◆ **What you need to do**
Rename "icon" to "symbol" throughout the lines running from the one containing "Given: Click the bookmark count 11" down to the one containing "Action: [290, 544]", and reproduce only those lines with everything else unchanged.

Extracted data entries
*****
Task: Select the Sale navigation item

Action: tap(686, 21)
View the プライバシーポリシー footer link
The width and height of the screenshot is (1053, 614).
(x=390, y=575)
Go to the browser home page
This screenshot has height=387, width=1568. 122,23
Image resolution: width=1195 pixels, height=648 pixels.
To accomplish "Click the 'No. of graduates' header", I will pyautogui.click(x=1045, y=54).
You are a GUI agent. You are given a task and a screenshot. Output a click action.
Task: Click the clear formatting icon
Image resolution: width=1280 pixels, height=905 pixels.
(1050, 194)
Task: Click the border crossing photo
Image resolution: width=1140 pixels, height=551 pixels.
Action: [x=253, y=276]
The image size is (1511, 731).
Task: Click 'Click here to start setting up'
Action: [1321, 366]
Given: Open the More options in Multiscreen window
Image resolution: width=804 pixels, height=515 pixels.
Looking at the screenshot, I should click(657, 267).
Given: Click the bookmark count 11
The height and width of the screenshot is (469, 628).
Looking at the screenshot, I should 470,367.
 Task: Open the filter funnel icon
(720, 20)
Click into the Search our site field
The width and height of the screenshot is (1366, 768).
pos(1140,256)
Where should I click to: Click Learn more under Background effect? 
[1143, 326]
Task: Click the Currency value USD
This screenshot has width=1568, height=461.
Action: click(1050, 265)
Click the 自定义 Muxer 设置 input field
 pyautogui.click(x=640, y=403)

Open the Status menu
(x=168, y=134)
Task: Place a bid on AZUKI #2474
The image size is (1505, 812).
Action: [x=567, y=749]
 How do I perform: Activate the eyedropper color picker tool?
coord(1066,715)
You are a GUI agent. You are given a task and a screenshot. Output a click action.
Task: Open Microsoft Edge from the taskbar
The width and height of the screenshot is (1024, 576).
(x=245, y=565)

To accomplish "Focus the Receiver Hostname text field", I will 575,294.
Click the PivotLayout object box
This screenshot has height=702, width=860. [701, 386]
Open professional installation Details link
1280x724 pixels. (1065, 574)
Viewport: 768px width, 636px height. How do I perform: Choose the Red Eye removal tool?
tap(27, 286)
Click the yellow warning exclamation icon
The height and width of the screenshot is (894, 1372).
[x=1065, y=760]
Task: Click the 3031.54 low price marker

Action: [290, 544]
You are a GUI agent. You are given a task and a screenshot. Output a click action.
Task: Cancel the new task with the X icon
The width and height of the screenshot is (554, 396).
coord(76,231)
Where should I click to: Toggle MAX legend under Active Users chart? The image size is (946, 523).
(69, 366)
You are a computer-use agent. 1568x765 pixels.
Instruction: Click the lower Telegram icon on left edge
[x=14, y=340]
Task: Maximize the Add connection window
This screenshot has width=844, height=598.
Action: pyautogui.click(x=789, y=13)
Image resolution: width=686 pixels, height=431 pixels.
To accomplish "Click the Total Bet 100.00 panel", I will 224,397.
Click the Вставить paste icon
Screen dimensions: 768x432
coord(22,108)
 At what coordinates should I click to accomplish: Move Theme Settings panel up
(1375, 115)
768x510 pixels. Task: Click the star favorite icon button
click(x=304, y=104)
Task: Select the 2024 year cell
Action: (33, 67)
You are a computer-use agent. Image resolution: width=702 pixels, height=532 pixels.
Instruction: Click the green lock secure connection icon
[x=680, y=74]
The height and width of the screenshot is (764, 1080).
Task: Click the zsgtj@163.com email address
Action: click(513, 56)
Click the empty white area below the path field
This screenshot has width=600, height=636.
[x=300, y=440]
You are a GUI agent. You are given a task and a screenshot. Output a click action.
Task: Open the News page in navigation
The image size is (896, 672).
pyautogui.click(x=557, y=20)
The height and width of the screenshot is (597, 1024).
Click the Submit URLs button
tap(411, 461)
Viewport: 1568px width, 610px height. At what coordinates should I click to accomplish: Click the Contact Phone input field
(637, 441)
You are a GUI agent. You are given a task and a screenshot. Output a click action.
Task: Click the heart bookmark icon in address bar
*****
◆ **Solution for this exercise**
Given: Click the bookmark count 11
The height and width of the screenshot is (469, 628).
Looking at the screenshot, I should 470,367.
 Task: Open the filter funnel symbol
(720, 20)
Click into the Search our site field
The width and height of the screenshot is (1366, 768).
pos(1140,256)
Where should I click to: Click Learn more under Background effect? 
[1143, 326]
Task: Click the Currency value USD
This screenshot has width=1568, height=461.
Action: click(1050, 265)
Click the 自定义 Muxer 设置 input field
 pyautogui.click(x=640, y=403)

Open the Status menu
(x=168, y=134)
Task: Place a bid on AZUKI #2474
The image size is (1505, 812).
Action: [x=567, y=749]
 How do I perform: Activate the eyedropper color picker tool?
coord(1066,715)
You are a GUI agent. You are given a task and a screenshot. Output a click action.
Task: Open Microsoft Edge from the taskbar
The width and height of the screenshot is (1024, 576).
(x=245, y=565)

To accomplish "Focus the Receiver Hostname text field", I will 575,294.
Click the PivotLayout object box
This screenshot has height=702, width=860. [701, 386]
Open professional installation Details link
1280x724 pixels. (1065, 574)
Viewport: 768px width, 636px height. How do I perform: Choose the Red Eye removal tool?
tap(27, 286)
Click the yellow warning exclamation symbol
The height and width of the screenshot is (894, 1372).
[x=1065, y=760]
Task: Click the 3031.54 low price marker

Action: [290, 544]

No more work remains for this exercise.